[Pixel coordinate grounding data]
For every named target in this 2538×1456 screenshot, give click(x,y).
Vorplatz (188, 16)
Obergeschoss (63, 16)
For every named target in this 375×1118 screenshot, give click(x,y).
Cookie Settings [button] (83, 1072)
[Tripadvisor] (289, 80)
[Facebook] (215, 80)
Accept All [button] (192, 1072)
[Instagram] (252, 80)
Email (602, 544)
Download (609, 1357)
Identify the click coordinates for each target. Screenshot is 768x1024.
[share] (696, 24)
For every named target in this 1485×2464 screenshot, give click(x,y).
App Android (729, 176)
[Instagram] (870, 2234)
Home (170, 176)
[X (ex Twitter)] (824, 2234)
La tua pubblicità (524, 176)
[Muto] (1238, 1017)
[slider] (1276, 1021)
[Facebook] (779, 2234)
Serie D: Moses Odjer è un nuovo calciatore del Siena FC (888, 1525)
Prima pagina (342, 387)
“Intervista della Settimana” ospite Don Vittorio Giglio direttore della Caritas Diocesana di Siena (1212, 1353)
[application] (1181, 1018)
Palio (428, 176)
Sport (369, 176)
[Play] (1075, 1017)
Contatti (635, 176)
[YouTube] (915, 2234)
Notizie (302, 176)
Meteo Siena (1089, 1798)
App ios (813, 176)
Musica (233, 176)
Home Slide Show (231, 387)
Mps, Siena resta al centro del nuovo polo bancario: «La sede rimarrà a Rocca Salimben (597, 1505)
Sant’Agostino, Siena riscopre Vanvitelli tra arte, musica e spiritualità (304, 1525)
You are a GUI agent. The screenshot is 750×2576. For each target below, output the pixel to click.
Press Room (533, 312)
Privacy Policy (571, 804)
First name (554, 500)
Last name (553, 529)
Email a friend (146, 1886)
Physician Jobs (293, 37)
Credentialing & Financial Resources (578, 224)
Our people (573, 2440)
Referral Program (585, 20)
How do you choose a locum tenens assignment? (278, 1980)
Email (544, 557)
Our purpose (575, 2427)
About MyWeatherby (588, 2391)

### Directions
All lines above that contain the word "each" are to be copied.

### Final answer
Identify the click coordinates for each target. Screenshot is 768x1024.
You are a GUI agent. The screenshot is 750×2576. For each target below, output the pixel to click.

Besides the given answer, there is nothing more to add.